Nella mattinata di sabato, 10 febbraio, più di 800 attivisti hanno occupato l’atrio del MoMA – Museum of Modern Art di New York e gli spazi esterni del Brooklyn Museum, per una manifestazione a favore della Palestina. Gli attivisti, tra cui molti artisti e operatori della cultura, chiedevano al museo di prendere posizione contro il genocidio in atto a Gaza, iniziando con l’immediata rimozione di Ronald S. Lauder, Paula Crown, Larry Fink, Marie-Josée Kravis e Leon Black – questi ultimi due, ex presidenti del MoMA – dal board del consiglio di amministrazione. Dopo pochi minuti, il perosnale del MoMA ha chiuso le gallerie e intimato ai visitatori di uscire.
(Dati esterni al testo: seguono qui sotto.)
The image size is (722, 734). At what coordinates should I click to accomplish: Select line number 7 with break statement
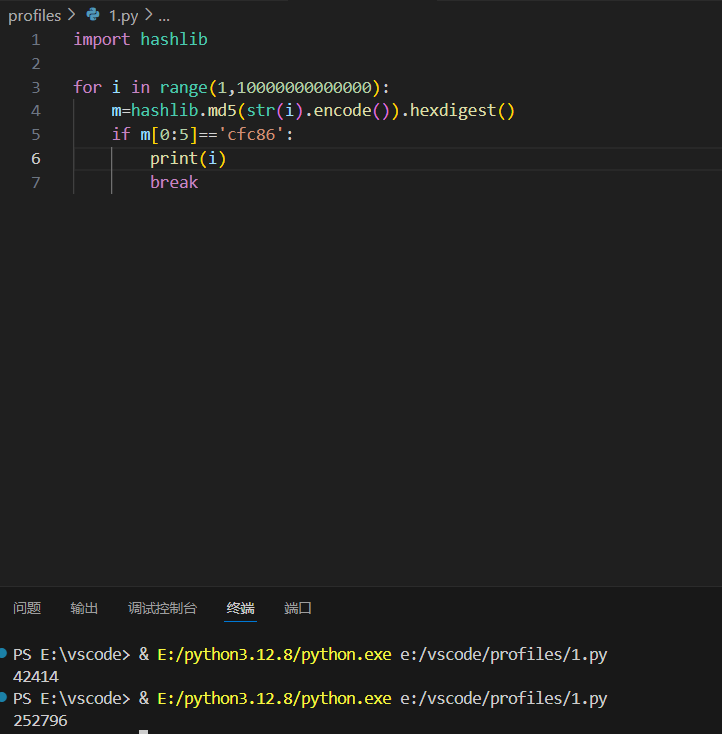pyautogui.click(x=36, y=182)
La protesta è stata organizzata dal collettivo Writers Against the War on Gaza e dalla sezione di New York del Palestinian Youth Movement, il movimento dei giovani palestinesi. In una dichiarazione letta ad alta voce dai manifestanti si specificava che «Questa azione si basa sul lavoro di Strike MoMA, Gulf Labour, Art Workers Coalition e, più in generale, sul lavoro di vari movimenti di resistenza, inclusa la lotta per la liberazione nera, l’abolizione delle carceri e la sovranità indigena».
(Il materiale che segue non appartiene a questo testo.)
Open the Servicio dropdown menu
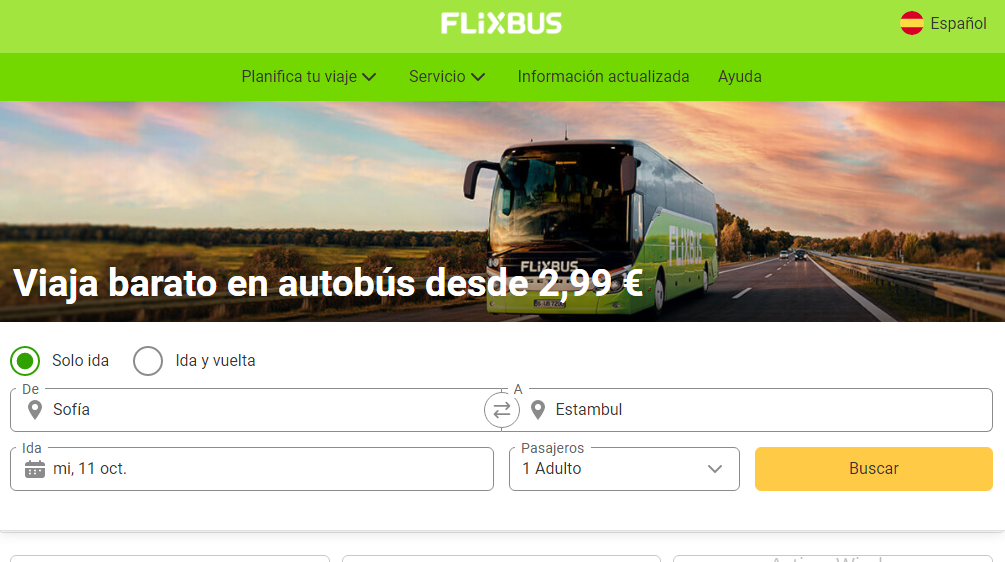1005x562 pixels. tap(447, 77)
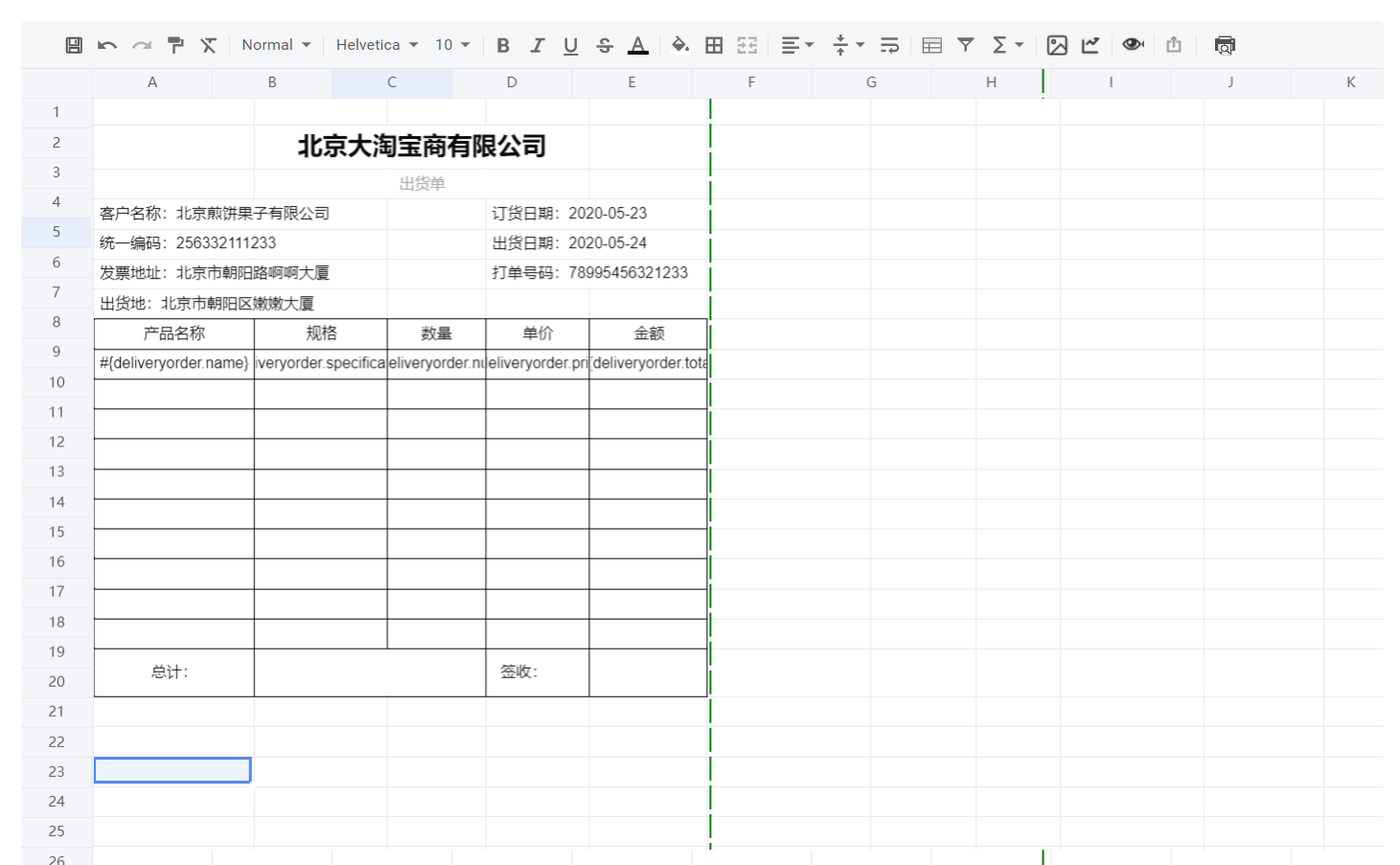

I manifestanti hanno distribuito ai visitatori una finta guida del museo, nella quale erano specificate le motivazioni dell’occupazione: «Mentre il MoMA sostiene ideologie di “cambiamento” e “creatività”, il Consiglio di amministrazione finanzia direttamente l’occupazione sionista attraverso la produzione di armi, attività di lobbying e investimenti aziendali. Allo stesso tempo, il museo trae la sua legittimità dal lavoro di artisti e operatori culturali, compresi quelli attivamente impegnati nella lotta anticoloniale. Il MoMA si trova sulla terra rubata ai Lenni Lenape (una popolazione nativa chiamata dagli europei Delaware, ndr), proprio come Israele si trova sulla terra rubata al popolo palestinese. Questa città e questo paese sono stati e continuano a essere plasmati e coltivati dal lavoro degli schiavi africani, e coloro che ne sono stati espropriati continuano a vivere in condizioni di assedio, sorveglianza e incarcerazione di massa».

Le immagini e i video, pubblicati su Instagram e condivisi dai profili di migliaia di persone, mostrano diversi banner svolti all’interno dell’atrio del MoMA, con le scritte “Palestina libera, dal fiume al mare”, “Cessate il fuoco adesso”, “Gli operatori culturali stanno con Gaza”, accusando anche apertamente i membri del consiglio di amministrazione dell’istituzione di finanziare “Genocidio, apartheid e colonialismo”. «In questo momento cruciale, rifiutiamo l’arte come cortina di fumo per il genocidio e chiediamo l’immediata rimozione dei membri del consiglio con legami diretti con il genocidio, l’apartheid e il colonialismo», continua il testo esteso dai manifestati.

I cinque membri indicati sono tra gli imprenditori più ricchi degli Stati Uniti: Ronald Lauder è l’erede della società di cosmetici Estée Lauder ed è strettamente legato a Benjamin Netanyahu, Larry Fink è il presidente del colosso finanziario BlackRock, una società di investimento i cui interessi spaziano dalle banche alle carceri private, mentre Leon Black – di cui avevamo già scritto a proposito delle proteste contro la filantropia tossica portate avanti dall’artista Michael Rakowitz –  è stato il CEO di una società di contractors, cioè compagnie di militari prezzolati che spesso operano al di fuori del diritto bellico internazionale.

Secondo il comunicato ufficiale, durante la manifestazione alcuni agenti di polizia sono entrati nel museo ma non è stato effettuato alcun fermo. Invece la fotografa Stephanie Keith ha scritto su Instagram che la polizia di New York avrebbe effettuato circa dieci arresti, mentre la protesta era in corso. Il gruppo si è poi disperso intorno alle 18, per proseguire con un corteo lungo la 5th Avenue fino a Columbus Circle. Durante la marcia, diverse persone hanno tentato di disturbare i manifestanti e di danneggiare gli striscioni ma alcuni passanti sono intervenuti per difendere il corteo. Il museo è rimasto chiuso per il resto della giornata.